Professeur de morale!

Je vous assure. Six ans professeur de morale à la polyvalente Jean-Baptiste-Meilleur à Repentigny. Il enseignait la responsabilité, la droiture, la rigueur, l'importance d'être soi, ceci et cela à des élèves qui l'aimaient bien. Un bon prof. Intéressant. Qui se faisait écouter sans élever la voix. Très engagé socialement. Il avait réglé un important problème d'alcool chez les AA, et depuis allait presque chaque semaine donner des ateliers de soutien, à la prison de Bordeaux, pour les prisonniers alcooliques. Il avait changé d'école. Toujours professeur de morale, mais maintenant à la polyvalente Saint-Henri. Il s'apprêtait à s'y rendre ce matin-là, quand on a cogné doucement à la porte. Il était sept heures du matin. Qui ça peut bien être?

Vous avez deviné, la GRC. Lui ne s'en doutait pas. La chronique prend des raccourcis, mais il s'est quand même passé 20 ans depuis le paragraphe précédent. Daniel Thibault, 43 ans, un Montréalais du Plateau, ne se souvient presque plus de Jean-Christophe Perrin.
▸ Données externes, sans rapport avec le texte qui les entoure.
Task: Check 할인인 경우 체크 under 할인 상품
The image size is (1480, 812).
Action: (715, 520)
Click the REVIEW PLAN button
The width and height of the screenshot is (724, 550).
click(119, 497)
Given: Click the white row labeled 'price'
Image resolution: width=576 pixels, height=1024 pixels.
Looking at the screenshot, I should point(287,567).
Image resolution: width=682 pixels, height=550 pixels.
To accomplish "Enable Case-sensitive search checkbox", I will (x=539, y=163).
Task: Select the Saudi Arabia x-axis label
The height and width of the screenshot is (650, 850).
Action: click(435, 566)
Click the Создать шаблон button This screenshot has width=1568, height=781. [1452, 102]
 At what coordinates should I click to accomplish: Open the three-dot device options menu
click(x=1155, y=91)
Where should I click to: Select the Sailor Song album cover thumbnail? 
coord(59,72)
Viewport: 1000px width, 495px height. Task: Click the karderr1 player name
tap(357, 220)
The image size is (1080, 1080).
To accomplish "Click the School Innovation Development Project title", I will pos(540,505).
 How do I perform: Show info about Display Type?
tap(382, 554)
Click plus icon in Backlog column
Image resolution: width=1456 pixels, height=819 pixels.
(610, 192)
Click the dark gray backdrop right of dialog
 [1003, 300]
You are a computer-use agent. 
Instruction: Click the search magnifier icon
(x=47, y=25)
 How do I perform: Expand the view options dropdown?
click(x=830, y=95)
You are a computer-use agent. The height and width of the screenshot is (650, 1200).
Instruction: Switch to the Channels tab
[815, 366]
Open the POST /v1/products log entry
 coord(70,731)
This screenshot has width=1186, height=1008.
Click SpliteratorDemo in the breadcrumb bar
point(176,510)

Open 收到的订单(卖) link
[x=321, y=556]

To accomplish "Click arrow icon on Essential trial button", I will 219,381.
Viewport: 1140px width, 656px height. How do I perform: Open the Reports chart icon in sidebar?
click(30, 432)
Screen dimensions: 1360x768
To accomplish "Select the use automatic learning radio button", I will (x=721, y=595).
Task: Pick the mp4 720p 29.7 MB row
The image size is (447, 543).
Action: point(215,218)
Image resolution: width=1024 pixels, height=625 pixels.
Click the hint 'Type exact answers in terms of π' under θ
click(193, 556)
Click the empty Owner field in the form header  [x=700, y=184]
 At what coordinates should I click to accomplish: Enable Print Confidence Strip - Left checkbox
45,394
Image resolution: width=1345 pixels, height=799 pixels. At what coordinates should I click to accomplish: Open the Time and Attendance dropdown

Ils sont entrés à huit dans l'appartement. Il avait été dénoncé. Sûrement par une petite amie larguée. Ils ont tout saisi. Son auto aussi. Jean-Christophe Perrin avait des contraventions que bien sûr Daniel Thibault n'avait pas jugé bon de payer. Avec les intérêts, 7000 $! Et 15 000 $ d'assurance-chômage à rembourser. Et l'université... Il s'est retrouvé à Bordeaux, là où il allait donner des conférences tous les lundis. Les gardiens l'ont reconnu: "Qu'est-ce tu fais là, Daniel?" On l'a casé dans l'aile "C", l'aile des Rock Machine. Quatre mois. Quatre mois pour des tickets.

Et la Charte? demande-t-il.

La Charte, la Charte, t'es mal placé pour rouspéter, mon vieux. Les gens vont dire que quatre mois de prison pour 20 ans de fraude, c'est pas trop cher payé.

Sauf que je n'ai fraudé personne.

C'est vrai aussi d'une certaine façon. Il payait ses impôts. A remboursé ses prêts-bourses. Fait du bénévolat. Et la morale à nos enfants... Jean-Christophe n'en risque pas moins un an de prison ferme et l'expulsion. Il doit subir son procès à la fin du mois.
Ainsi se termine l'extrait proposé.